**Task requirements:** The data below should be copied over with complete accuracy.

**Records to process:**
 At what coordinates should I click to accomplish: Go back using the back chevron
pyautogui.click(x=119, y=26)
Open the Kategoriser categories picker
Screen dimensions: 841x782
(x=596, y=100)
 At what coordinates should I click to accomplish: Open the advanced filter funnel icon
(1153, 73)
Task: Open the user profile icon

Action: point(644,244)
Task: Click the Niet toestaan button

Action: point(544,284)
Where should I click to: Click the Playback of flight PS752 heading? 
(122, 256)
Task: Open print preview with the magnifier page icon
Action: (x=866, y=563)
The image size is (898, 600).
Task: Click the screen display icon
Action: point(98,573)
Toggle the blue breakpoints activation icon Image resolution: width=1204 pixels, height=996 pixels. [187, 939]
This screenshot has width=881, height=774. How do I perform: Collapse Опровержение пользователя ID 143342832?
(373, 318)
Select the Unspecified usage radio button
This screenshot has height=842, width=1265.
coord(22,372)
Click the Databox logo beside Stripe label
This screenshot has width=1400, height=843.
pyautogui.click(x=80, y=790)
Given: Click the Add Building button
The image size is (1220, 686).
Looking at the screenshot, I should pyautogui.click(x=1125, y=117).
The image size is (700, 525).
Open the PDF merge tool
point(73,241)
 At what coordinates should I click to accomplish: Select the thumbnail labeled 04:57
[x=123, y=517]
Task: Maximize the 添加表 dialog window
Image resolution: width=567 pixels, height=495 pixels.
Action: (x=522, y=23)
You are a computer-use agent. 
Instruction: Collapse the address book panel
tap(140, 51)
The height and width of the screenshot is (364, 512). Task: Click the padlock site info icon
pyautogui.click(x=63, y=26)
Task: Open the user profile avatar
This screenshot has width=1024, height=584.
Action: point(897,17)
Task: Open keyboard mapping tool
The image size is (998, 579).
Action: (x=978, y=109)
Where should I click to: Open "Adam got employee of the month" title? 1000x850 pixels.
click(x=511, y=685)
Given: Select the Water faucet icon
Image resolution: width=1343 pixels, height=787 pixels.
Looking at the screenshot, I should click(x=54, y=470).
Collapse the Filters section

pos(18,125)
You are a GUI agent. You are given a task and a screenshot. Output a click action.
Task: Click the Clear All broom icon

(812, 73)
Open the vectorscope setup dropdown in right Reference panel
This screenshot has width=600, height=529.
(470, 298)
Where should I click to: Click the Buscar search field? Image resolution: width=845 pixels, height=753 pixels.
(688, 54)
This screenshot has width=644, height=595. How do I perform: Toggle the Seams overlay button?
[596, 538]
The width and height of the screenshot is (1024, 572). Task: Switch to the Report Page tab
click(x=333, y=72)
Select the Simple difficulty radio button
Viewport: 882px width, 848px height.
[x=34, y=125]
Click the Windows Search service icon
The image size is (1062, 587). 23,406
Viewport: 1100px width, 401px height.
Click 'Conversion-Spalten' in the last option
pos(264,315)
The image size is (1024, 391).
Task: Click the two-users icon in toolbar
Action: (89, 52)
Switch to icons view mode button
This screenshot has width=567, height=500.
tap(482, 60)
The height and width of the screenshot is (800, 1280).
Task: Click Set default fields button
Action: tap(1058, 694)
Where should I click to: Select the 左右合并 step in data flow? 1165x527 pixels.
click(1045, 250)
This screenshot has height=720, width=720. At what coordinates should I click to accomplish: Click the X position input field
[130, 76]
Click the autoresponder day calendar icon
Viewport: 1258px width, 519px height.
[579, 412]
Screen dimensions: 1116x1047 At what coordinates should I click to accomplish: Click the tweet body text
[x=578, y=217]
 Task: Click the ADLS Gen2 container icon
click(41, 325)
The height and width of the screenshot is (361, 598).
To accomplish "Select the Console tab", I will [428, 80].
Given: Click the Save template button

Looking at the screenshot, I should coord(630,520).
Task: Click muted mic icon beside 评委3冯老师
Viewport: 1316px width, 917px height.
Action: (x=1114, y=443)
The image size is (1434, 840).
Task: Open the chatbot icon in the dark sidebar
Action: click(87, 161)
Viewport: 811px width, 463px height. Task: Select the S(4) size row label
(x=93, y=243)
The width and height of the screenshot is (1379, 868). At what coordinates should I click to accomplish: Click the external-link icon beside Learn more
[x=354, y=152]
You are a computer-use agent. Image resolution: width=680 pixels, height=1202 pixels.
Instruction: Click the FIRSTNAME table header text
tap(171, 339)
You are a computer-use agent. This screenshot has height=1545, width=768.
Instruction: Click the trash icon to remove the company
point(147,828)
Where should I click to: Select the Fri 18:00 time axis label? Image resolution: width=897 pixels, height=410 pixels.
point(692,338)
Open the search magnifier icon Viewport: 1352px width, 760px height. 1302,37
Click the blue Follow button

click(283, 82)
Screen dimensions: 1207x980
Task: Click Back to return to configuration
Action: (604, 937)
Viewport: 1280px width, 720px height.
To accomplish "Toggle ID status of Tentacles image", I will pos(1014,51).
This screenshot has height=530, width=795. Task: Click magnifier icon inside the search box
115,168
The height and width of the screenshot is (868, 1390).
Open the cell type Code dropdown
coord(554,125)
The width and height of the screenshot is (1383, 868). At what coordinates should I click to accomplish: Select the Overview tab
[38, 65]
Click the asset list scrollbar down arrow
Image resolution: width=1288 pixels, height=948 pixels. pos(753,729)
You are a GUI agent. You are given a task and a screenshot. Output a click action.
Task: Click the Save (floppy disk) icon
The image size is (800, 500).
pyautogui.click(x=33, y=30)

**Exercise result:**
 At what coordinates should I click to accomplish: Go back using the back chevron
pyautogui.click(x=119, y=26)
Open the Kategoriser categories picker
Screen dimensions: 841x782
(x=596, y=100)
 At what coordinates should I click to accomplish: Open the advanced filter funnel icon
(1153, 73)
Task: Open the user profile icon

Action: point(644,244)
Task: Click the Niet toestaan button

Action: point(544,284)
Where should I click to: Click the Playback of flight PS752 heading? 
(122, 256)
Task: Open print preview with the magnifier page icon
Action: (x=866, y=563)
The image size is (898, 600).
Task: Click the screen display icon
Action: point(98,573)
Toggle the blue breakpoints activation icon Image resolution: width=1204 pixels, height=996 pixels. [187, 939]
This screenshot has width=881, height=774. How do I perform: Collapse Опровержение пользователя ID 143342832?
(373, 318)
Select the Unspecified usage radio button
This screenshot has height=842, width=1265.
coord(22,372)
Click the Databox logo beside Stripe label
This screenshot has width=1400, height=843.
pyautogui.click(x=80, y=790)
Given: Click the Add Building button
The image size is (1220, 686).
Looking at the screenshot, I should pyautogui.click(x=1125, y=117).
The image size is (700, 525).
Open the PDF merge tool
point(73,241)
 At what coordinates should I click to accomplish: Select the thumbnail labeled 04:57
[x=123, y=517]
Task: Maximize the 添加表 dialog window
Image resolution: width=567 pixels, height=495 pixels.
Action: (x=522, y=23)
You are a computer-use agent. 
Instruction: Collapse the address book panel
tap(140, 51)
The height and width of the screenshot is (364, 512). Task: Click the padlock site info icon
pyautogui.click(x=63, y=26)
Task: Open the user profile avatar
This screenshot has width=1024, height=584.
Action: point(897,17)
Task: Open keyboard mapping tool
The image size is (998, 579).
Action: (x=978, y=109)
Where should I click to: Open "Adam got employee of the month" title? 1000x850 pixels.
click(x=511, y=685)
Given: Select the Water faucet icon
Image resolution: width=1343 pixels, height=787 pixels.
Looking at the screenshot, I should click(x=54, y=470).
Collapse the Filters section

pos(18,125)
You are a GUI agent. You are given a task and a screenshot. Output a click action.
Task: Click the Clear All broom icon

(812, 73)
Open the vectorscope setup dropdown in right Reference panel
This screenshot has width=600, height=529.
(470, 298)
Where should I click to: Click the Buscar search field? Image resolution: width=845 pixels, height=753 pixels.
(688, 54)
This screenshot has width=644, height=595. How do I perform: Toggle the Seams overlay button?
[596, 538]
The width and height of the screenshot is (1024, 572). Task: Switch to the Report Page tab
click(x=333, y=72)
Select the Simple difficulty radio button
Viewport: 882px width, 848px height.
[x=34, y=125]
Click the Windows Search service icon
The image size is (1062, 587). 23,406
Viewport: 1100px width, 401px height.
Click 'Conversion-Spalten' in the last option
pos(264,315)
The image size is (1024, 391).
Task: Click the two-users icon in toolbar
Action: (89, 52)
Switch to icons view mode button
This screenshot has width=567, height=500.
tap(482, 60)
The height and width of the screenshot is (800, 1280).
Task: Click Set default fields button
Action: tap(1058, 694)
Where should I click to: Select the 左右合并 step in data flow? 1165x527 pixels.
click(1045, 250)
This screenshot has height=720, width=720. At what coordinates should I click to accomplish: Click the X position input field
[130, 76]
Click the autoresponder day calendar icon
Viewport: 1258px width, 519px height.
[579, 412]
Screen dimensions: 1116x1047 At what coordinates should I click to accomplish: Click the tweet body text
[x=578, y=217]
 Task: Click the ADLS Gen2 container icon
click(41, 325)
The height and width of the screenshot is (361, 598).
To accomplish "Select the Console tab", I will [428, 80].
Given: Click the Save template button

Looking at the screenshot, I should coord(630,520).
Task: Click muted mic icon beside 评委3冯老师
Viewport: 1316px width, 917px height.
Action: (x=1114, y=443)
The image size is (1434, 840).
Task: Open the chatbot icon in the dark sidebar
Action: click(87, 161)
Viewport: 811px width, 463px height. Task: Select the S(4) size row label
(x=93, y=243)
The width and height of the screenshot is (1379, 868). At what coordinates should I click to accomplish: Click the external-link icon beside Learn more
[x=354, y=152]
You are a computer-use agent. Image resolution: width=680 pixels, height=1202 pixels.
Instruction: Click the FIRSTNAME table header text
tap(171, 339)
You are a computer-use agent. This screenshot has height=1545, width=768.
Instruction: Click the trash icon to remove the company
point(147,828)
Where should I click to: Select the Fri 18:00 time axis label? Image resolution: width=897 pixels, height=410 pixels.
point(692,338)
Open the search magnifier icon Viewport: 1352px width, 760px height. 1302,37
Click the blue Follow button

click(283, 82)
Screen dimensions: 1207x980
Task: Click Back to return to configuration
Action: (604, 937)
Viewport: 1280px width, 720px height.
To accomplish "Toggle ID status of Tentacles image", I will pos(1014,51).
This screenshot has height=530, width=795. Task: Click magnifier icon inside the search box
115,168
The height and width of the screenshot is (868, 1390).
Open the cell type Code dropdown
coord(554,125)
The width and height of the screenshot is (1383, 868). At what coordinates should I click to accomplish: Select the Overview tab
[38, 65]
Click the asset list scrollbar down arrow
Image resolution: width=1288 pixels, height=948 pixels. pos(753,729)
You are a GUI agent. You are given a task and a screenshot. Output a click action.
Task: Click the Save (floppy disk) icon
The image size is (800, 500).
pyautogui.click(x=33, y=30)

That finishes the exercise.